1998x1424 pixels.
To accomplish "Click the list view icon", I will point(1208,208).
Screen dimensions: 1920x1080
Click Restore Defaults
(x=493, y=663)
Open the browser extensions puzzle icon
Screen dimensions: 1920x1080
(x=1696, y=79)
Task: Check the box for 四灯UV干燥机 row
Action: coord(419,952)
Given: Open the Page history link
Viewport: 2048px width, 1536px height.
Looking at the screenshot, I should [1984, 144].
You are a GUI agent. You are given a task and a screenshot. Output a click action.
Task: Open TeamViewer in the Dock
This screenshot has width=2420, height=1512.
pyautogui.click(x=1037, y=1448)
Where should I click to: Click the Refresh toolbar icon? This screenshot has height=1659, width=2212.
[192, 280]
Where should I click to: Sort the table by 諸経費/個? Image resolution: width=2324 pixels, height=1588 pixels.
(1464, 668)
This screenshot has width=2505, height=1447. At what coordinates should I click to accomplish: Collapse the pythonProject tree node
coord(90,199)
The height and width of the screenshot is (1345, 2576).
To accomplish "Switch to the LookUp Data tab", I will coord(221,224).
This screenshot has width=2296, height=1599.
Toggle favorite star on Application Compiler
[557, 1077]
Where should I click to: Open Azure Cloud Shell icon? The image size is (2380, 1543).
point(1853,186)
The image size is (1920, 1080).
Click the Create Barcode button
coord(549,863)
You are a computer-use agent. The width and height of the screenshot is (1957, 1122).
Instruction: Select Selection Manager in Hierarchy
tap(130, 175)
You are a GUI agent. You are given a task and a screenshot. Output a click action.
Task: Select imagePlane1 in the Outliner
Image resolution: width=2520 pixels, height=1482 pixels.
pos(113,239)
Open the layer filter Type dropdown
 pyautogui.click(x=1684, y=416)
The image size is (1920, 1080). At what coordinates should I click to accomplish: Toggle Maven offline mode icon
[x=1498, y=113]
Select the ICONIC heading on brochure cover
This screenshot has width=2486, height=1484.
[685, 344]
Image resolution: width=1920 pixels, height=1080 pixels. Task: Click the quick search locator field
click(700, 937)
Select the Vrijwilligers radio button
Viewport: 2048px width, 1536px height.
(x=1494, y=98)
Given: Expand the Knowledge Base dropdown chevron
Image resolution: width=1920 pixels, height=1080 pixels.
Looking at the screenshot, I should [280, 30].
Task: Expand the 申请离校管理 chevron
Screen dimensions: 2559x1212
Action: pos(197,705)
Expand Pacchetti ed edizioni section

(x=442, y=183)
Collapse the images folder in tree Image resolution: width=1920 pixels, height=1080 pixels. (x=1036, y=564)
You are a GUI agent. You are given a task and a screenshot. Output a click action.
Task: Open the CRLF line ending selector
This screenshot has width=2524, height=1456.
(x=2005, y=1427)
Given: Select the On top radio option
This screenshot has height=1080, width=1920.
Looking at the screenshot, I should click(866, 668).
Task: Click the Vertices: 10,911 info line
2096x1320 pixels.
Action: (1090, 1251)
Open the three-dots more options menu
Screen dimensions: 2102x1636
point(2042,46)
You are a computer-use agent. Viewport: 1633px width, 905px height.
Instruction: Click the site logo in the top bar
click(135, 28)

» Task directions
Set down, exactly as they stand above, the lines starting with the line with "search locator field" and going on through the line with "Given: Select the On top radio option", and no others.

» Answer space
Image resolution: width=1920 pixels, height=1080 pixels. Task: Click the quick search locator field
click(700, 937)
Select the Vrijwilligers radio button
Viewport: 2048px width, 1536px height.
(x=1494, y=98)
Given: Expand the Knowledge Base dropdown chevron
Image resolution: width=1920 pixels, height=1080 pixels.
Looking at the screenshot, I should [280, 30].
Task: Expand the 申请离校管理 chevron
Screen dimensions: 2559x1212
Action: pos(197,705)
Expand Pacchetti ed edizioni section

(x=442, y=183)
Collapse the images folder in tree Image resolution: width=1920 pixels, height=1080 pixels. (x=1036, y=564)
You are a GUI agent. You are given a task and a screenshot. Output a click action.
Task: Open the CRLF line ending selector
This screenshot has width=2524, height=1456.
(x=2005, y=1427)
Given: Select the On top radio option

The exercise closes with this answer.